» O QUE FAZER
Dê continuidade ao artigo de opinião sobre o fim da história, começando logo após a última frase apresentada.

» TEXTO EXTRAÍDO
Fim da história?
22/09/2002
- Opinión
É provável que nesses 2.400 anos que se estendem de Sócrates aos nossos dias a
humanidade não tenha conhecido um período tão desprovido de utopias como agora.
Onde estão as grandes idéias filosóficas, religiosas ou políticas que nos movam
em direção a um futuro melhor?
O nipo-americano Francis Fukuyama expressa com muita propriedade o primeiro e
único mandamento da onda neoliberal que assola o Planeta: "A história acabou".
Eis uma novidade, num mundo marcado pela cultura hebraico-cristã que difundiu a
crença num Deus - Javé - que, ao contrário das divindades gregas, se revela na
história.
Os adeptos de Jesus partilham a fé de que o mesmo Deus criador do Universo é o
Pai que nos promete, na plenitude da história, o Reino de justiça e paz. Como
ainda há guerras e fome, não se pode dizer que o Reino se manifestou; portanto,
a história ainda não atingiu sua plenitude. Mas, por decreto de um funcionário
do Departamento de Estado dos EUA, ela teria chegado ao fim. Assim, não haveria
mais um lugar ao qual chegar (= utopia). Sob o império das leis do mercado, este
seria o melhor dos mundos, regido pela ditadura do mercado.
Mesmo as grandes religiões orientais, como o budismo, têm sua visão cíclica da
história, ao considerar a vida etapa reencarnatória rumo à purificação que nos
introduz no Nirvana. Como a filosofia grega, elas detectaram no coração humano o
anseio de esperança. A existência não é mero acaso. É fruto de uma história
natural sinalizada, em sua evolução, no relato da Criação contido no Gênesis.
Para a Bíblia, a história antecede a presença humana no palco da natureza.

» DADOS DE ORIGEM
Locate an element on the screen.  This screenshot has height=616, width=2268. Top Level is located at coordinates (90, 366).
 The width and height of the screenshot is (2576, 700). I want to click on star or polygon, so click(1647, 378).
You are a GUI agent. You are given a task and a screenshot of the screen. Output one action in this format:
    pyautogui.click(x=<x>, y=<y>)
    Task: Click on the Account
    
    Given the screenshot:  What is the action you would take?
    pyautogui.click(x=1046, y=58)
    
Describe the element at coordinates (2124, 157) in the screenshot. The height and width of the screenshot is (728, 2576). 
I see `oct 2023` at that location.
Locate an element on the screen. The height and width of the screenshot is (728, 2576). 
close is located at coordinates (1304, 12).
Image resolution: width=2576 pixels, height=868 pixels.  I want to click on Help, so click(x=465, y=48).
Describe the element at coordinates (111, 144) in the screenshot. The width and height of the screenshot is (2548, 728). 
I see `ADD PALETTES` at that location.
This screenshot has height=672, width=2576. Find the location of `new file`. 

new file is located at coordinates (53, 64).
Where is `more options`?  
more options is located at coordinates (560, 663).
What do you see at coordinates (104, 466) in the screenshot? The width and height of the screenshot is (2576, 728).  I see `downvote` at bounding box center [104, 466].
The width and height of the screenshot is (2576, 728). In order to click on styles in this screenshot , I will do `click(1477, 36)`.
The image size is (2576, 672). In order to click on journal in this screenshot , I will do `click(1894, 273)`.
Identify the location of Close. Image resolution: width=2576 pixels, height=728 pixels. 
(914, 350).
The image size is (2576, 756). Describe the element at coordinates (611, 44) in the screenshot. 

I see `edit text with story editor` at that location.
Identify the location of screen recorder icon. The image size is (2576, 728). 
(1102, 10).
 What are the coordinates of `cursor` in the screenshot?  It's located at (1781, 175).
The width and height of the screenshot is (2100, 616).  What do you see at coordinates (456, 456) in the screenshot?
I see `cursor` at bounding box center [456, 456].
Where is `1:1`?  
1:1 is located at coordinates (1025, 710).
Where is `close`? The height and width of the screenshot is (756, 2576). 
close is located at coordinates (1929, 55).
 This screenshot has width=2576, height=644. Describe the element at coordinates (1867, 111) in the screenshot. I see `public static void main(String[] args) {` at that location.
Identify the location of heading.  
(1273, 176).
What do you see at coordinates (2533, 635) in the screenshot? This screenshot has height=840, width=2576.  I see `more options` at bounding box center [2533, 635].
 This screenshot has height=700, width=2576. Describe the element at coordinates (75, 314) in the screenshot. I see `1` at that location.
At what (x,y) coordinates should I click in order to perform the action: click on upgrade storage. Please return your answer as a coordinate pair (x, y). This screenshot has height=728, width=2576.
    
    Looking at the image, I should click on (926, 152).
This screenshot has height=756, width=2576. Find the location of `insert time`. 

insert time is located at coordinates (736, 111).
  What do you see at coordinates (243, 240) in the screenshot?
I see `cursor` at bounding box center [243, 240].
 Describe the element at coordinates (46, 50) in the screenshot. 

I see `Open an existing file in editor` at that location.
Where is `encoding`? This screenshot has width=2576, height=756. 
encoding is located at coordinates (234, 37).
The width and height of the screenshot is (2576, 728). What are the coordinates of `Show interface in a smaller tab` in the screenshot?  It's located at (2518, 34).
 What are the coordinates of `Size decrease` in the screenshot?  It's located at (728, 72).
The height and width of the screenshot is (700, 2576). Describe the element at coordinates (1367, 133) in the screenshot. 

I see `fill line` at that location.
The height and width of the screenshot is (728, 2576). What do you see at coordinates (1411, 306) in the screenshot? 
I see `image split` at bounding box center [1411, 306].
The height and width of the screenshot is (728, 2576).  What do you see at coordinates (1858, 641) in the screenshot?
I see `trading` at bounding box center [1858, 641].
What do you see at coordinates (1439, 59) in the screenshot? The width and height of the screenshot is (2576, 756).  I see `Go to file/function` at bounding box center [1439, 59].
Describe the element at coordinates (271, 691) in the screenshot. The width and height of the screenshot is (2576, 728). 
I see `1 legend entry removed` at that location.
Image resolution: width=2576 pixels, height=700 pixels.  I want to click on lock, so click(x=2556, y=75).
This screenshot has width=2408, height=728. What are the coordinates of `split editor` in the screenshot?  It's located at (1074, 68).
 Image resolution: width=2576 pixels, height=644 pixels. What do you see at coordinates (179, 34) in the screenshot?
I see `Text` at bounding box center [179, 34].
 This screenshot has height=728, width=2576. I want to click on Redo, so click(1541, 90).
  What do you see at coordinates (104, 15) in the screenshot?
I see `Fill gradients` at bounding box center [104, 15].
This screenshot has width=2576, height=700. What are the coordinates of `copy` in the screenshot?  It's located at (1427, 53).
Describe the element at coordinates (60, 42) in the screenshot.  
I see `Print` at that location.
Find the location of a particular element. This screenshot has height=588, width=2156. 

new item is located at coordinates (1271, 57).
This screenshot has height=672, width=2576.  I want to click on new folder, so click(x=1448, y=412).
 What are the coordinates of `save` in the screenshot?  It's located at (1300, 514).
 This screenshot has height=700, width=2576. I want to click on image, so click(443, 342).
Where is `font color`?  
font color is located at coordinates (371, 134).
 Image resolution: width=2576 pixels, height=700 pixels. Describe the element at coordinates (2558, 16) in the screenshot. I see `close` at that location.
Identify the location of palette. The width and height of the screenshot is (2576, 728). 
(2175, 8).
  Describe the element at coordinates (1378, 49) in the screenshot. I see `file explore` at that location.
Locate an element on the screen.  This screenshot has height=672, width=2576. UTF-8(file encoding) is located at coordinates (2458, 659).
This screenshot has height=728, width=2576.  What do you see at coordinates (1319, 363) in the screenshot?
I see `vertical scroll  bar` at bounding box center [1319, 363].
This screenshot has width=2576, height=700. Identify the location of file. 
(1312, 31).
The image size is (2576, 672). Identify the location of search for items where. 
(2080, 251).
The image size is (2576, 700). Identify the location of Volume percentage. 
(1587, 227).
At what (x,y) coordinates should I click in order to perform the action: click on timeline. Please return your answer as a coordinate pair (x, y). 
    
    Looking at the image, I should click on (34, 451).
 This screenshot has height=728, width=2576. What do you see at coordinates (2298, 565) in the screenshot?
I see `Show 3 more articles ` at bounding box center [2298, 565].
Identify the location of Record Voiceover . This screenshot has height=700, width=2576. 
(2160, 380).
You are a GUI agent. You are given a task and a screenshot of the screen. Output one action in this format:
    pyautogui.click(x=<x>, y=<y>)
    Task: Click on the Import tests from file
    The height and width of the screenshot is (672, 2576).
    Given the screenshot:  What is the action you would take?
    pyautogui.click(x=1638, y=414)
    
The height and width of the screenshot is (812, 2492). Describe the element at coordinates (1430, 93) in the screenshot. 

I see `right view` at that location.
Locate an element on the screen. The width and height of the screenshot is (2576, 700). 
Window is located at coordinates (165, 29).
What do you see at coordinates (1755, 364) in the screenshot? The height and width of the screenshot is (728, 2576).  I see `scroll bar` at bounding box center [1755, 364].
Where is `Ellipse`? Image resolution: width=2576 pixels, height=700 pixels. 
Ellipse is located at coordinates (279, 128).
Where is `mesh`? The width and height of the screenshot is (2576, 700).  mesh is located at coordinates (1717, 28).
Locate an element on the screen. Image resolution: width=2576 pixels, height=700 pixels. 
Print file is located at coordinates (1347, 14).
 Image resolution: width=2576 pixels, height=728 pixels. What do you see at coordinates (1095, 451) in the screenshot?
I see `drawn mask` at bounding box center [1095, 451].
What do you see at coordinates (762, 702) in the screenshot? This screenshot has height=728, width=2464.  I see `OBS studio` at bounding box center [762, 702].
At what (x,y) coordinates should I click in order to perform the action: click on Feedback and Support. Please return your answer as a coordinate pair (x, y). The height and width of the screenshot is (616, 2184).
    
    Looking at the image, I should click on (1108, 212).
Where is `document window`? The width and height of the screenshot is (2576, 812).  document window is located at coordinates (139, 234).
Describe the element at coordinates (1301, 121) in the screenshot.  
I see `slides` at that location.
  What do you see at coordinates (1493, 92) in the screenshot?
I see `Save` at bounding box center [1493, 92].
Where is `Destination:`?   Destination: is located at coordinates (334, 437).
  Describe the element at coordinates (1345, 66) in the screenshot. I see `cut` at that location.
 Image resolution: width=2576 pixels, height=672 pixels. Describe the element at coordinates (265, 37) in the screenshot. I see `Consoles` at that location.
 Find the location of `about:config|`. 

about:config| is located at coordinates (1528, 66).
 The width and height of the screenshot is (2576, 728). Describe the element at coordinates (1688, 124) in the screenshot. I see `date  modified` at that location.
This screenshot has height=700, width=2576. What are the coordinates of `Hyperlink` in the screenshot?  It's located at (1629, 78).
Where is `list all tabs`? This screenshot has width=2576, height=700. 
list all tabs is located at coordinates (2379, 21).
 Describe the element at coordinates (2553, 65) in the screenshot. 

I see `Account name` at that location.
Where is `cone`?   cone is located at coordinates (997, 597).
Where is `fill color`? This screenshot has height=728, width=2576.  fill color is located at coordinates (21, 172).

» RESPOSTA ESPERADA
Aquele Deus cujo nome era História - pois seu nome era pronunciado como resgate
do passado, "o Deus de Abraão, de Isaac e de Jacó" - já imprimira movimento
evolutivo no próprio ato da Criação. Isso as grandes religiões antigas já haviam
intuído. Mas a ciência teve que aguardar o século XX de nossa era para constatar
que o Universo teve início no Big-Bang, há cerca de 15 bilhões de anos, quando
então surgiu o tempo e, em sua esteira, a flecha da evolução. A energia
condensou-se em matéria e, no calor das estrelas, foram fundidos, com diferentes
consistências e qualidades, todos os átomos que integram, quais tijolos, as
estruturas dos mundos inorgânico e orgânico. Os próprios átomos têm sua história
de integração, desde suas partículas elementares que oscilam na indefinível
fronteira entre o espiritual e o material, como os quarks e os elétrons, às
moléculas e células que constituem os elos dos corpos minerais, vegetais e
animais.
Agora, só falta a humanidade promover sua própria integração. Os poucos sinais
existentes a ONU, a União Européia, o euro como moeda predominante naquele
continente não são motivos de esperança se considerarmos a miséria de 800
bilhões de pessoas e o fato de, a cada dia, morrerem cerca de 30 mil crianças de
subnutrição. Só haverá paz, como predisse o profeta Isaías seis séculos antes de
Cristo, quando ela for filha da justiça.
Frei Betto é escritor, autor de "A Obra do Artista uma visão holística do
Universo" (Ática), entre outros livros.